Using vCenter Operations v5 – Capacity features and conclusions (3/3)

In the first part of this series I introduced vCOps and it’s requirements before covering the new features in part two. This final blogpost covers the capacity features (available in the Advanced and higher editions) along with pricing information and my conclusions.

The previous trial I used didn’t include the capacity planning elements so I was keen to try this out. I’d used CapacityIQ previously (although only briefly) and found it useful but combined with the powerful analytics in vCOps it promises to be an even more compelling solution. VMware have created four videos with Ben Scheerer from the vCOps product team – they’re focused on capacity but if you’ve watched Kit Colbert’s overview much of it will be familiar;

UPDATE APRIL 2012 – VMware have just launched 2.5 hrs of free training for vCOps!
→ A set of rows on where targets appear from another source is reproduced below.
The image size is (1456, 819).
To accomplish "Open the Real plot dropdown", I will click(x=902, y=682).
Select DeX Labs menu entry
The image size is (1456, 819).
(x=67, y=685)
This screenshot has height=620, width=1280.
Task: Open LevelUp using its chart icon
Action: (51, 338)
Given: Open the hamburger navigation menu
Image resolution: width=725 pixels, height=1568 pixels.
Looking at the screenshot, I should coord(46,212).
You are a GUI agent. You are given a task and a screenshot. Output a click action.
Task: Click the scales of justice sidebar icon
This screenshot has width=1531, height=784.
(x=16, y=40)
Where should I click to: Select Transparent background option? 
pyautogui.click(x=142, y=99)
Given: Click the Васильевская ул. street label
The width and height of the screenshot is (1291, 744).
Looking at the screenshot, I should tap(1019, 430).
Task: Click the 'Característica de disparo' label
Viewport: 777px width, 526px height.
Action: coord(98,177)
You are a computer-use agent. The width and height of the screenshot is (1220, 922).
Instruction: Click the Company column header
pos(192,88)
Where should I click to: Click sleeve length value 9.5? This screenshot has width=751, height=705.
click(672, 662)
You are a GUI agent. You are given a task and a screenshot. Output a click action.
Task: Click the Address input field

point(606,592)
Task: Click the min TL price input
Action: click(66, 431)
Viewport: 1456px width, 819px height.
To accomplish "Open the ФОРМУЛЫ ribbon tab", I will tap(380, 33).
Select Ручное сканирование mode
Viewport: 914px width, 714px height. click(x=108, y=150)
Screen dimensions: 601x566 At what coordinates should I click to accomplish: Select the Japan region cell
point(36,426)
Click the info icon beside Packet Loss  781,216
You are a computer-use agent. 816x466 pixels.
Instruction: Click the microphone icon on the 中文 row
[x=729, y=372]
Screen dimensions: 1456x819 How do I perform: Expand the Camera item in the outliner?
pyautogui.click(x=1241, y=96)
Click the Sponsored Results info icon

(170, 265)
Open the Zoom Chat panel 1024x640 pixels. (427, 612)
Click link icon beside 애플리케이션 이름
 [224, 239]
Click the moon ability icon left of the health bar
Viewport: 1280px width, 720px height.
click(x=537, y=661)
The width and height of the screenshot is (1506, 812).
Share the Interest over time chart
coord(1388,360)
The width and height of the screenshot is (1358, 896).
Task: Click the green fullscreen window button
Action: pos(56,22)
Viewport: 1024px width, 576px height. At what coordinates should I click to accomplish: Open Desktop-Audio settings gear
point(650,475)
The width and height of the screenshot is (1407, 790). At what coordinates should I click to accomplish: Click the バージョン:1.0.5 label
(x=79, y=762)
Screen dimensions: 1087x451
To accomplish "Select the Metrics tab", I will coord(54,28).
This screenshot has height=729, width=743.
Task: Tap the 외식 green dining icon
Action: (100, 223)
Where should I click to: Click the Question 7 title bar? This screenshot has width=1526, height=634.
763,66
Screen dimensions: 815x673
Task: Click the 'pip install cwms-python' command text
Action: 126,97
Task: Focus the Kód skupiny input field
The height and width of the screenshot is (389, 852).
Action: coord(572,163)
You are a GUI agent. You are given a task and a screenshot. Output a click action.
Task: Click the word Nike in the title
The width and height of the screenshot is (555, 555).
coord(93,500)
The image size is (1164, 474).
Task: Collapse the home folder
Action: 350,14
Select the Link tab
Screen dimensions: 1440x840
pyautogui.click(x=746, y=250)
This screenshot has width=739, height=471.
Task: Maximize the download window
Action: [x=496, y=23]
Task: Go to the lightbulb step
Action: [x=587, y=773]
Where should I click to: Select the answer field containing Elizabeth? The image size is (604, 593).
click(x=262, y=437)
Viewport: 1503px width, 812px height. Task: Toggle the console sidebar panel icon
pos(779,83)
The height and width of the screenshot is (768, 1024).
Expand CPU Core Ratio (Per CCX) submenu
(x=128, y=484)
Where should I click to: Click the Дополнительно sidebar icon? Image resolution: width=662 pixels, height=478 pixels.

If you don’t have time to watch the videos and read the documentation (section 4 in the Advanced Getting Started guide) here’s the key takeaways;

  • Capacity information is integrated throughout the product although modelling is primarily found under the ‘Planning’ view. Almost every view has some capacity information included either via the dynamic thresholds (which indicate the standard capacity used) or popup graphs of usage and trending.
  • Storage is now included in the capacity calculations (an improvement over CapacityIQ) resulting in a more complete analysis. Datastores are now shown in the Operations view although if you’re like me and use NFS direct to the guest OS it’s not going to be as comprehensive as using block protocols.
  • the capacity tools require more tailoring to your environment than the performance aspects but provide valuable information
  • With vCOps you can both view existing and predicted capacity and you can model changes like adding hosts or VMs.

Capacity Monitoring

You can see visual representations of capacity remaining using the Analysis views. Setting the focus to ‘Capacity’ shows the following three views;

  • Cluster capacity remaining (sized by workload, grouped by datacenter)
  • Host capacity remaining (sized by workload, grouped by datacenter/cluster)
  • VM capacity remaining (sized by workload, grouped by cluster/host)
Analysis view of host capacity

There are over 20 predefined views which let you focus on CPU, memory, network, and storage and you can create powerful custom views. The views use both colour and size to represent metrics from the thousands collected (or created) by vCOps analytics (as I did with my vmnic2 example in part two).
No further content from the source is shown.